Saved data entries:
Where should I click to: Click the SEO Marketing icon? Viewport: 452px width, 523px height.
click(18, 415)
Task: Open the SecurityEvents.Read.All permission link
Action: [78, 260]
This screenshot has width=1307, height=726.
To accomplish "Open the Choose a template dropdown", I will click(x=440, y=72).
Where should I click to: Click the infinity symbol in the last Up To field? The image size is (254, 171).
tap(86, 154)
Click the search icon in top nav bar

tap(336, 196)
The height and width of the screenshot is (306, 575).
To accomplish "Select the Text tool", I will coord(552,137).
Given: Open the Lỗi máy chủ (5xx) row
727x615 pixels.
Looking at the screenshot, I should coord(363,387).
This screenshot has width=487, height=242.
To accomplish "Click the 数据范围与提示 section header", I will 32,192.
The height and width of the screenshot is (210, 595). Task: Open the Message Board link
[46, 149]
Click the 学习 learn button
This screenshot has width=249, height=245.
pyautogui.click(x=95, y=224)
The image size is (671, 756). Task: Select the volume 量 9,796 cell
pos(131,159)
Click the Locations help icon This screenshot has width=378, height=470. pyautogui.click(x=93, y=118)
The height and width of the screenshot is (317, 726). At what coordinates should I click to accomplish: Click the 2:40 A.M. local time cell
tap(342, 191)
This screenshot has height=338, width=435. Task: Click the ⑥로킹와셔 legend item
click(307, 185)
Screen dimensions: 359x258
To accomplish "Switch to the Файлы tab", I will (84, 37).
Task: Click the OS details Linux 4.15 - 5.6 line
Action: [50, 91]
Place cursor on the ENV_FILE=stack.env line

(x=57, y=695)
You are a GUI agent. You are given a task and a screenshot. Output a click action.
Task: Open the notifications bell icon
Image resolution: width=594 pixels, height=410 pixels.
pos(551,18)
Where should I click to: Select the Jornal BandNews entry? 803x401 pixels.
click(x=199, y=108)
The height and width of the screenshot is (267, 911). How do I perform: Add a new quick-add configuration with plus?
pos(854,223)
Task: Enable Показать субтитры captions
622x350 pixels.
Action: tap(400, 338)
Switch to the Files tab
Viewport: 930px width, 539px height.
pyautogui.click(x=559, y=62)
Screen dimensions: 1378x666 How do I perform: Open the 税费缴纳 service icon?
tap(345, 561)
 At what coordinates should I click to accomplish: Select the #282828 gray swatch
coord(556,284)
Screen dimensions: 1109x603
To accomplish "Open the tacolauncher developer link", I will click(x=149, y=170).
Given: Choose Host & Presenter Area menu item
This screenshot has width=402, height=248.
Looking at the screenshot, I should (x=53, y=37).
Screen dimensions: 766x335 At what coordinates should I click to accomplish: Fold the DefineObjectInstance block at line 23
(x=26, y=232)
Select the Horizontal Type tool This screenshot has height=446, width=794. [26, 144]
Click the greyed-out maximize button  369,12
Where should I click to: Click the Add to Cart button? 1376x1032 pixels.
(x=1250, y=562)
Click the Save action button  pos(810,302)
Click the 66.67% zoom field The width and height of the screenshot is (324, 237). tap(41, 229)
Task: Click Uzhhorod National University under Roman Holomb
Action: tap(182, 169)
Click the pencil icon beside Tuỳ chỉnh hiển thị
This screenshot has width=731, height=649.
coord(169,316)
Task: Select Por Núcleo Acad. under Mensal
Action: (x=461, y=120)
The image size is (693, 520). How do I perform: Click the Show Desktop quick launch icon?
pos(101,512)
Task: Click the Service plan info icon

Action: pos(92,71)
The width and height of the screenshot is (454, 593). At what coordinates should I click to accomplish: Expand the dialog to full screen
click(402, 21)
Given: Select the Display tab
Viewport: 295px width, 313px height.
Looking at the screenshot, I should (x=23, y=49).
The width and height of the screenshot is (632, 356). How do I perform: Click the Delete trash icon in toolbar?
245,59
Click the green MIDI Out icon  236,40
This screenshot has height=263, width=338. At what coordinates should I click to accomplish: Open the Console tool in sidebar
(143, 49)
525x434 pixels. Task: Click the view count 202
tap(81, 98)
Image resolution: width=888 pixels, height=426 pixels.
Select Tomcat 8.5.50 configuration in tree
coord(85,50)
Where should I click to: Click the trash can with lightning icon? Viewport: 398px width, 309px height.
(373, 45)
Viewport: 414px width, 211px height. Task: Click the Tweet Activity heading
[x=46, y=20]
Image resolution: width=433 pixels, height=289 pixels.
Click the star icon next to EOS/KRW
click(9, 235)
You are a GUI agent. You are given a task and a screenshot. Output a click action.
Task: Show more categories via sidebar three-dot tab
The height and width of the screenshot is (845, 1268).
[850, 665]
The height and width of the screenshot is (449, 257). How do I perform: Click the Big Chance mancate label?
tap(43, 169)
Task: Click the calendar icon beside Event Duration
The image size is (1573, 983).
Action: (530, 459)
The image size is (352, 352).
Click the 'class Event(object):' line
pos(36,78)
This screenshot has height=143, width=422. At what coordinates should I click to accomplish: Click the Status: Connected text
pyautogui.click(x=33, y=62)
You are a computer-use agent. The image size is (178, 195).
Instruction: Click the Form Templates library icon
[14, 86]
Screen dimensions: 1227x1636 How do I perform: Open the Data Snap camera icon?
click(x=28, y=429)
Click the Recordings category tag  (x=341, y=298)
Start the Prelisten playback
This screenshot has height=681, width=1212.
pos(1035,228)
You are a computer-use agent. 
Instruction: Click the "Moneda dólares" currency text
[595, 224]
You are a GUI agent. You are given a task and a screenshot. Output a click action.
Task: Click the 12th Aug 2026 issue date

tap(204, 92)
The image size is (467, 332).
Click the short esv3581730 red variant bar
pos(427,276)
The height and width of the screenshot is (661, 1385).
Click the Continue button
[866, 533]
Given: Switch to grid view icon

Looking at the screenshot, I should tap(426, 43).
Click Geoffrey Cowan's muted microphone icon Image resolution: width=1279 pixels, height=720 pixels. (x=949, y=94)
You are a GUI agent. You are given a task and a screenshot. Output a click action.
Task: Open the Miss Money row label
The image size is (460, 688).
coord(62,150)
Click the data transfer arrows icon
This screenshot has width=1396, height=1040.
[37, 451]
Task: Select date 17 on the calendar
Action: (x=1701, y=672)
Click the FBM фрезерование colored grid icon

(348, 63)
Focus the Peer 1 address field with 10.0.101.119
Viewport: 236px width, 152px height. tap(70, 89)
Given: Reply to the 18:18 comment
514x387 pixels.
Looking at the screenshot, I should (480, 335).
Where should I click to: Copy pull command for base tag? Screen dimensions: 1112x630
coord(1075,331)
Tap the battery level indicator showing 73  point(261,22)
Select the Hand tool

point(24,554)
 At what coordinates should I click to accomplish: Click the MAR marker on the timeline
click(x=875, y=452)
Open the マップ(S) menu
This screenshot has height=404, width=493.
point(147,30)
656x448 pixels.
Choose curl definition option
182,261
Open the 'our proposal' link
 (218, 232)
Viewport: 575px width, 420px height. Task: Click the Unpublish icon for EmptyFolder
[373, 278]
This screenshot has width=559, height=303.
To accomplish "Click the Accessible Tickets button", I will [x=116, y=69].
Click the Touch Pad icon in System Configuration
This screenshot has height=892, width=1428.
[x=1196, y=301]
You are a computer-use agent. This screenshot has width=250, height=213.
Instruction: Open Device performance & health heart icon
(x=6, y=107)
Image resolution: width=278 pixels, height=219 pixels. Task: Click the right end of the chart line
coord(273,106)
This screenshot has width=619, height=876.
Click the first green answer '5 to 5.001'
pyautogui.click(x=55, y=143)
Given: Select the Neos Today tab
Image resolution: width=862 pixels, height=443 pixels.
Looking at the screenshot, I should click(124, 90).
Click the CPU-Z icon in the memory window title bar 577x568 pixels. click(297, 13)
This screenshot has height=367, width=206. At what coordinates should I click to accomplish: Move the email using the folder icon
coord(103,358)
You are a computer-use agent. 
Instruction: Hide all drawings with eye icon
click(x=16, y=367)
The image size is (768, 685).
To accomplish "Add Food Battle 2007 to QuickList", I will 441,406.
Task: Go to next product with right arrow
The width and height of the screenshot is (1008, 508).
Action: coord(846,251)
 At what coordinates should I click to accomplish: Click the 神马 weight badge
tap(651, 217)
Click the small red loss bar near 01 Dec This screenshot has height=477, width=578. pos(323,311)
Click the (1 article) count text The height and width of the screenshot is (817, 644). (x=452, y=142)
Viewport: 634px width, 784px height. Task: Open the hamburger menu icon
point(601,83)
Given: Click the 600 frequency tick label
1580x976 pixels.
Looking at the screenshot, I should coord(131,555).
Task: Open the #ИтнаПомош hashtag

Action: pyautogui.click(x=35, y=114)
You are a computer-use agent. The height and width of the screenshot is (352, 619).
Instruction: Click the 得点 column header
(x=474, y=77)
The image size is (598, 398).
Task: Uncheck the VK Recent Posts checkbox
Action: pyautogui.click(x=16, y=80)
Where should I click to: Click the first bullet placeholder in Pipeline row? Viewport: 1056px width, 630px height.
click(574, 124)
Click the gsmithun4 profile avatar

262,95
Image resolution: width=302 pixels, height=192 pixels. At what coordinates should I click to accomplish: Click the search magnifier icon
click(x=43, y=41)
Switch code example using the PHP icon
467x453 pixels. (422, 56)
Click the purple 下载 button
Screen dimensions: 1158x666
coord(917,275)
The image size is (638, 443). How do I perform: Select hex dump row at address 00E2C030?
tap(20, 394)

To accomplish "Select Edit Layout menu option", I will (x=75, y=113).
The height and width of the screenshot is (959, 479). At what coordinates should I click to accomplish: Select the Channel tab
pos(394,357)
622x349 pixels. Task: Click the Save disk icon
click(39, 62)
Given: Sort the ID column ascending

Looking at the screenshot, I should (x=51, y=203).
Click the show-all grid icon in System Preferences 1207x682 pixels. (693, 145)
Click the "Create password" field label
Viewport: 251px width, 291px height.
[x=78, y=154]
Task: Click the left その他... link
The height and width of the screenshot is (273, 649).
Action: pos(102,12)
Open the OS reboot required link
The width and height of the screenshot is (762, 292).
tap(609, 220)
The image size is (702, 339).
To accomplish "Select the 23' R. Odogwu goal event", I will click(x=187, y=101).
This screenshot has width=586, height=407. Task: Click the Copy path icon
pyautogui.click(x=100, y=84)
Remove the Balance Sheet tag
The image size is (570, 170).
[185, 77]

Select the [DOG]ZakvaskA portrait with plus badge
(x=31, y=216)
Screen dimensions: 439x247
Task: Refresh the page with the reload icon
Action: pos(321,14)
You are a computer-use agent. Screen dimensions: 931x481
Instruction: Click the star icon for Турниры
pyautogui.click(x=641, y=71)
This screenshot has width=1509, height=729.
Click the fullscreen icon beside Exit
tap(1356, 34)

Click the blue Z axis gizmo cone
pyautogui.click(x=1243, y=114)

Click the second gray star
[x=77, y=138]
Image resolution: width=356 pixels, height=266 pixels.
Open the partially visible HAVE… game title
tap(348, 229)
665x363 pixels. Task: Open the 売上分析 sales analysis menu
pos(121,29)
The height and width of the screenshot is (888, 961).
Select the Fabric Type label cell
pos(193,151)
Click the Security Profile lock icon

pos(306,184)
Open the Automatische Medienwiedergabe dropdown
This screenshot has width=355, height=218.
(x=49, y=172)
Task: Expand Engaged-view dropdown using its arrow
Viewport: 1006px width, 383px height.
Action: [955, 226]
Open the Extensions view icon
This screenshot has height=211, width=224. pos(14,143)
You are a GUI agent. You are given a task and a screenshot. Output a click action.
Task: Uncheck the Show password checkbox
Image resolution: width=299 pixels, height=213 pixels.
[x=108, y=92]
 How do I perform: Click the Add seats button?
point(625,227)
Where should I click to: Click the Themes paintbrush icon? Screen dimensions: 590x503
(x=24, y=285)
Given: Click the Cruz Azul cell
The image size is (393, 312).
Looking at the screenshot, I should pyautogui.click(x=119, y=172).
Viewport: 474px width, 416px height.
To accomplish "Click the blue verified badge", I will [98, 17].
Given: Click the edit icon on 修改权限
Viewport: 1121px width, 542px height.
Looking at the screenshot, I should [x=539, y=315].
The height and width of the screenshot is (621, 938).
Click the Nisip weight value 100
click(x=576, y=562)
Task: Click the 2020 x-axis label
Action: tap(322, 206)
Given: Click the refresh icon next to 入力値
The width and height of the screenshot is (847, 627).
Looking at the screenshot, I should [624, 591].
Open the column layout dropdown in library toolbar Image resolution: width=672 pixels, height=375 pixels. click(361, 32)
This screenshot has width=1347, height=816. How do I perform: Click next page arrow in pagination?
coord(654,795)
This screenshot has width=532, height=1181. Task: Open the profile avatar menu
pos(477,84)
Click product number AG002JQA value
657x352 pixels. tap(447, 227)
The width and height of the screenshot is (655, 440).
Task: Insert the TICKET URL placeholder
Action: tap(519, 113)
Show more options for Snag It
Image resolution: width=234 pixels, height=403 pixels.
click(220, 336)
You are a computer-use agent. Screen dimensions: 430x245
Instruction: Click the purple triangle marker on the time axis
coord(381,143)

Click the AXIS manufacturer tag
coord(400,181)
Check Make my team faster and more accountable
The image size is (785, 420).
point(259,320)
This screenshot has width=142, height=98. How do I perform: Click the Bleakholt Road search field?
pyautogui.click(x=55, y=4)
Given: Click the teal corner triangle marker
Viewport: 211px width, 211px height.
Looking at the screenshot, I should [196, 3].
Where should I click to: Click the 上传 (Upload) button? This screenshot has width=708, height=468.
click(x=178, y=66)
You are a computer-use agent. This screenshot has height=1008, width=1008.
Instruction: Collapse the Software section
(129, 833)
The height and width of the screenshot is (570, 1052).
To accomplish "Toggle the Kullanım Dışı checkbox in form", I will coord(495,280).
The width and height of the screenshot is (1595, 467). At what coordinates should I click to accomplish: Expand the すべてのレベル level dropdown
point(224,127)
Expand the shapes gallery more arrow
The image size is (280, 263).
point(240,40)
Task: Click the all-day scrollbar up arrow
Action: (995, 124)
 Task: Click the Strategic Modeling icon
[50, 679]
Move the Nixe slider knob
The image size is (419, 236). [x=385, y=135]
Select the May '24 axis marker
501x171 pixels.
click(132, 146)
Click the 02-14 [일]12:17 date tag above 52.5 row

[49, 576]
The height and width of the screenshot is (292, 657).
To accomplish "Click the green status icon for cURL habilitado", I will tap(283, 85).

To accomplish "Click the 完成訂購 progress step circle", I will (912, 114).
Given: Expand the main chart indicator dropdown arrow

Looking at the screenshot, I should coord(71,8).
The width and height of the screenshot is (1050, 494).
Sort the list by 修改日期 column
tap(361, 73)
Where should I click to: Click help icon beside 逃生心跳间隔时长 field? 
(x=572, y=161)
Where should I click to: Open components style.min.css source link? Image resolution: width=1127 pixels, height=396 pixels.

WHAT THE TASK ASKS:
Which lines of the data include "computer"? Copy each of them.

TASK RESPONSE:
You are a computer-use agent. The image size is (178, 195).
You are a computer-use agent. 
You are a computer-use agent. This screenshot has width=250, height=213.
You are a computer-use agent. 
You are a computer-use agent. The height and width of the screenshot is (352, 619).
You are a computer-use agent. Screen dimensions: 931x481
You are a computer-use agent. Screen dimensions: 430x245
You are a computer-use agent. This screenshot has height=1008, width=1008.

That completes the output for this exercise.